Today's Grateful List/31 December 2015

  • Going to get answers no matter what

Tuesday, August 16, 2011

Hmmmm...Where Have I Been?

Wish I could say I've been sitting on a beach drinking margaritas and reading, but that'd be a big fat lie. No, I haven't been doing anything other than drowning in the sea of Back To School and one great big humongous novel, which was a great read but took me freaking forever to finish. So now I've got a backlog of reviewing to get through...first up is the Mother of All Summer Reading...

A DANCE WITH DRAGONS!!!!!!

Yep, all caps. You don't wait 5 years for something and not over celebrate, people.  Review below.
Contrary to many, I am overall pretty satisfied with George RR Martin's A Dance With Dragons. Does it have problems? Well, yeah, and some of those are huge. But is it the worst book of the series, deserving of the derision and vitriol that's been heaped upon it by lots of reviewers? Certainly not. Allow me to elaborate.

I won't recount the plot here (if plot is even the right word...meandering at times, achingly slow and then devastatingly wicked at others); there's entirely too much going on. Most of the chapters are Tyrion's, Jon's, and Dany's points of view, but others surface as well, including Theon, Davos, Jaime, Cersei, and Arya. There were a couple of POVs I must admit to being puzzled by, but I have to hope that ultimately Martin will bring them to a satisfying intricacy with the main characters. Would I have loved to know what Brienne and Sansa were up to? Sure, but it's all right. We're moving along, however slowly, and lots of Tyrion is always worth it.
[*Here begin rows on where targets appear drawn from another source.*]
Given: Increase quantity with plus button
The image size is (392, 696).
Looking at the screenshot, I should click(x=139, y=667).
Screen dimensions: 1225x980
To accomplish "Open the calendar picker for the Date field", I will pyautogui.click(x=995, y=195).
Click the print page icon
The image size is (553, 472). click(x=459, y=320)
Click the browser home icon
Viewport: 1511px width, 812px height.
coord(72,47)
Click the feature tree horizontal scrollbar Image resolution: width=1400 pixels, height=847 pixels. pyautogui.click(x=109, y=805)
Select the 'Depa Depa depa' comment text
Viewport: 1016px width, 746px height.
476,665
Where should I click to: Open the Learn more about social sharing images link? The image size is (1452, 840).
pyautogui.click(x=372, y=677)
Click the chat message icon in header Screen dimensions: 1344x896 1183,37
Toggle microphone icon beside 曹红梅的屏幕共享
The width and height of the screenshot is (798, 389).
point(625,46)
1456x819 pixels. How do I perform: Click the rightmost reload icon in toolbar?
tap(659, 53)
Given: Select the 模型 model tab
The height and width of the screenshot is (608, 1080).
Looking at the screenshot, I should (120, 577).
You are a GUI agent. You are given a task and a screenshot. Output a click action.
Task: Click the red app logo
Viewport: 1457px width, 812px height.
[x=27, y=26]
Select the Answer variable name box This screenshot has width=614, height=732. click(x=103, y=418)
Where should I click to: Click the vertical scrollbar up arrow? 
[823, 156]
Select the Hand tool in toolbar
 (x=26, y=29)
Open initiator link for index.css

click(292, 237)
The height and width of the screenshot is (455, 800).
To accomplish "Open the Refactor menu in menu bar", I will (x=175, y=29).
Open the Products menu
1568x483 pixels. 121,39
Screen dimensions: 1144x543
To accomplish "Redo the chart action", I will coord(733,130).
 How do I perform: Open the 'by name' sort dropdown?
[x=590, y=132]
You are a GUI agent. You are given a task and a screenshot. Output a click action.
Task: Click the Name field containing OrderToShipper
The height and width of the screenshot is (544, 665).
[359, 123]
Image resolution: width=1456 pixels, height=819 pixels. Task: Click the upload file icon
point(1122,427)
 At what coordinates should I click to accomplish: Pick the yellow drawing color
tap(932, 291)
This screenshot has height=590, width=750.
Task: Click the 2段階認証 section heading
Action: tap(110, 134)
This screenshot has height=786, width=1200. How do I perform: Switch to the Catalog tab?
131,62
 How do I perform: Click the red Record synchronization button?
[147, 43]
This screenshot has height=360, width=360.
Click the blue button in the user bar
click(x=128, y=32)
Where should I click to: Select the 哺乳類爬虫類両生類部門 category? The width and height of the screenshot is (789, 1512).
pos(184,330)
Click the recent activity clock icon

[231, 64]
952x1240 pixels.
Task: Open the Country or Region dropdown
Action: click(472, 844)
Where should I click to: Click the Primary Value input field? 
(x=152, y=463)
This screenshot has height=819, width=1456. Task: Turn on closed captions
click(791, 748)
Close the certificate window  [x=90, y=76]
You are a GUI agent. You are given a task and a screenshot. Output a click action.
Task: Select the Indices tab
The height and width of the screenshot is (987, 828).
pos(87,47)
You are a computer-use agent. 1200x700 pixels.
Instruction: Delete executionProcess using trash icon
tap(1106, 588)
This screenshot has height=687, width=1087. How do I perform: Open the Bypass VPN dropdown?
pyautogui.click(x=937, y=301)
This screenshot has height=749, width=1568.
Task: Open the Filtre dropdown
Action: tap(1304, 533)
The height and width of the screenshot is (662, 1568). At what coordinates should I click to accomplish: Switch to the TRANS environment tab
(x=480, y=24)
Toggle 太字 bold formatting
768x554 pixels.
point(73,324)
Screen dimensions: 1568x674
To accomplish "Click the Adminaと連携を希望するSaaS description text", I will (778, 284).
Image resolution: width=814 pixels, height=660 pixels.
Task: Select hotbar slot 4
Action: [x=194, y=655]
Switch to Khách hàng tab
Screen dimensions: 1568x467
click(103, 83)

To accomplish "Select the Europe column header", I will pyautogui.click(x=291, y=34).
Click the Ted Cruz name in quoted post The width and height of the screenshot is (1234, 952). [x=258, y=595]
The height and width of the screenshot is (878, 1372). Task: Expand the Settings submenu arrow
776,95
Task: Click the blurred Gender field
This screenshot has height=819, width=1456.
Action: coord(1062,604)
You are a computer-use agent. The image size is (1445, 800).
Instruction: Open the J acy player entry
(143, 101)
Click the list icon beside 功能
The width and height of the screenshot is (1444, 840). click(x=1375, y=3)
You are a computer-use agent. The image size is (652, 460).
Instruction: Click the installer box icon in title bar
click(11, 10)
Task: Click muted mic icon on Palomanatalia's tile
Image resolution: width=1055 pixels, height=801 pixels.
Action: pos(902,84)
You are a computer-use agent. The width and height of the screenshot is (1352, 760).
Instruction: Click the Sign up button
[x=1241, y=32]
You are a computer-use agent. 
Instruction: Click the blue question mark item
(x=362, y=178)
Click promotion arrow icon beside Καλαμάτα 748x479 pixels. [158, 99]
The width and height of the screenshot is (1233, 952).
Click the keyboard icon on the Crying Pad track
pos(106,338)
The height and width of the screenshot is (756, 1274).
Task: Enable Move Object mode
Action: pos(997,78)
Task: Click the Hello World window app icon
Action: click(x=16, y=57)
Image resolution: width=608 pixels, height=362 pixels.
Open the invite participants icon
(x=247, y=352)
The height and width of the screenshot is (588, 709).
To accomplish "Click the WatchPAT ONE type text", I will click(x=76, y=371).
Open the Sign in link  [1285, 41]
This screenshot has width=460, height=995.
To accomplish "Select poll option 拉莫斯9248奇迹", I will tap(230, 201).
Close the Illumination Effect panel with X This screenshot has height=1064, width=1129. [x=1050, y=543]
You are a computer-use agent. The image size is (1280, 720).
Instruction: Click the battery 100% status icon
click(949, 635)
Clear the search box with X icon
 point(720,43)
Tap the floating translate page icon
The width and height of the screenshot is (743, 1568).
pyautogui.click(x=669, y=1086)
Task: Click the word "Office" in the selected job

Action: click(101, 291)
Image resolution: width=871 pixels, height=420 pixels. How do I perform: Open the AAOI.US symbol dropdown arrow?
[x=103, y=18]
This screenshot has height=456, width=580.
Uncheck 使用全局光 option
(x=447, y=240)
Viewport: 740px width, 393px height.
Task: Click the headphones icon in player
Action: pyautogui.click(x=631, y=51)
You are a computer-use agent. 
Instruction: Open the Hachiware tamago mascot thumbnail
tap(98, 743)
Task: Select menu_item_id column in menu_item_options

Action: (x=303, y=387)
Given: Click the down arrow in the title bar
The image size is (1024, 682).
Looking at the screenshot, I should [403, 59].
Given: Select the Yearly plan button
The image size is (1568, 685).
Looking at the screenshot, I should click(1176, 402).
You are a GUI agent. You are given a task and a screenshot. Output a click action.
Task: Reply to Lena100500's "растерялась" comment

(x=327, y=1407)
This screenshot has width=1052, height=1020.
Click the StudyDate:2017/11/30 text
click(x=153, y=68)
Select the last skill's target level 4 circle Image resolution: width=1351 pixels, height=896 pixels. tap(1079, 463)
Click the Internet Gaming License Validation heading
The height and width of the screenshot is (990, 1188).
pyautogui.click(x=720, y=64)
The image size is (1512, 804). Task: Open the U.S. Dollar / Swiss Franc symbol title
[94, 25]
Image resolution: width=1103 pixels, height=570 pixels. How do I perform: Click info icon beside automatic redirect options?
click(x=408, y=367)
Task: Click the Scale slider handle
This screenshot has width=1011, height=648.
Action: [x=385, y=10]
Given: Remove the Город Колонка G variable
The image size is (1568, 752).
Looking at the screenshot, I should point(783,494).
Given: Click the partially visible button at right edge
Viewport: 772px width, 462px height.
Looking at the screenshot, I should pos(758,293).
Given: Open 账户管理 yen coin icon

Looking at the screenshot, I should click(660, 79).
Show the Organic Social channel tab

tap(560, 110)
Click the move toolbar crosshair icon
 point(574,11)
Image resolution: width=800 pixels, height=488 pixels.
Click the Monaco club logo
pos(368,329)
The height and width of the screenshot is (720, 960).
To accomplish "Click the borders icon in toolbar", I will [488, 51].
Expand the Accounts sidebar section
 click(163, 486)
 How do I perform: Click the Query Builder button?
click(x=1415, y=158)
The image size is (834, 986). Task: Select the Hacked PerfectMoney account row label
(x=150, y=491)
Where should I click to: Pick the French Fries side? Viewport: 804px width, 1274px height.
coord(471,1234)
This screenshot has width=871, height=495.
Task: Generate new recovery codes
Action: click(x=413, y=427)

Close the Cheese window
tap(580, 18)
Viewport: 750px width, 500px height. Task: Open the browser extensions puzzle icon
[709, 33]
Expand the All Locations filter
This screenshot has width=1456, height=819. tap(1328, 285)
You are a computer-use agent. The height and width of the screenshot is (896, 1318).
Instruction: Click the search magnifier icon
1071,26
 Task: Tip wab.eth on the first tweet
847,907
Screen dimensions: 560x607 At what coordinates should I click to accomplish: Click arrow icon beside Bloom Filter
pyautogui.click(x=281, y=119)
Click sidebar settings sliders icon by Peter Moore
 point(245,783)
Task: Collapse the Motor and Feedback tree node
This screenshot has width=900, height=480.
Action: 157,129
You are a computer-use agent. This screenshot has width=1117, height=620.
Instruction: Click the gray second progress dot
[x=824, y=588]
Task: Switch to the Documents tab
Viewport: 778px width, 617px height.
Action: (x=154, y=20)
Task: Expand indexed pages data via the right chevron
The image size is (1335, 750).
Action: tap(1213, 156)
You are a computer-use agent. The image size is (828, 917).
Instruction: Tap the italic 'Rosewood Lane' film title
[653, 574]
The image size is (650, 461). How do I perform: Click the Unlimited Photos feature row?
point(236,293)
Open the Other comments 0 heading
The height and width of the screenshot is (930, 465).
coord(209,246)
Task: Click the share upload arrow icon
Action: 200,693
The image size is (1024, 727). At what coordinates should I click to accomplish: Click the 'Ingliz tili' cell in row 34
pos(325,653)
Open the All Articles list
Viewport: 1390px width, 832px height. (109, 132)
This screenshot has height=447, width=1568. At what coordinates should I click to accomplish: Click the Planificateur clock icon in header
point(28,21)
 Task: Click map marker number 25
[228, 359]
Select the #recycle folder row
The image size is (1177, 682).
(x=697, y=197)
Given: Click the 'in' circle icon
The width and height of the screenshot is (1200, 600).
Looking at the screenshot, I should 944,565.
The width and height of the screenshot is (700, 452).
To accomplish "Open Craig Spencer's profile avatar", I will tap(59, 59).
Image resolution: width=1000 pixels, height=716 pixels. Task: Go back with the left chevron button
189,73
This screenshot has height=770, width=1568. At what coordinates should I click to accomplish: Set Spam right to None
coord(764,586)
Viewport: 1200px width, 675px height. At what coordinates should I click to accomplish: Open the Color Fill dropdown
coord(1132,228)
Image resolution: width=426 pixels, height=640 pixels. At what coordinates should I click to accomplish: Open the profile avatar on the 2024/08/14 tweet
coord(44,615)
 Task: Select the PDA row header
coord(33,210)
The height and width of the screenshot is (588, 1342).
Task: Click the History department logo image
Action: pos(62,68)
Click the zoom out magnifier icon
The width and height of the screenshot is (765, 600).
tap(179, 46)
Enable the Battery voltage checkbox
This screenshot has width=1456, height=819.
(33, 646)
Biggest complaints? Well, the pacing is off in the first two hundred pages or so, with way too much detail given to traveling woes and feasting items. In any other series, these would be deal breakers. Do I think Martin's editor was snoozing? Probably. Just because you are uber successful doesn't mean you should be allowed to enumerate every food on a table. My other big, huge complaint is that it had been so long since I'd read A Feast For Crows, I was LOST for a hundred pages. That's my own fault for not rereading, but I also lay some blame on Martin, since five years between books is inexcusable.
What I liked? Lots of things.The dialogue is perfect and the intrigue is thick. We got vintage Martin with double crosses, lots of gore, and set ups galore. Loved, loved, loved Theon's comeuppance and what he does later in the novel; loved Barristan Selmy's honor; loved the twist with Rhaegar's son. I found what happened with Dany and her dragons distasteful, yet entirely plausible; I know that the bloodletting has only barely begun after Cersei's humiliation. And poor Jon Snow...always trying to do the right thing, but it's usually at the wrong time and with the wrong people. Martin's world is convoluted, overblown, and nasty, much like the world we live in today. His writing, however, while needing editing, still draws one in and builds suspense, causing me to continue turning pages and luxuriating within the boundaries of the Seven Kingdoms and Beyond. Personally, I'm invested for the long haul, even if A Dance With Dragons pales when compared to A Storm of Swords. It's not the comparison I try to keep in mind, it's the journey.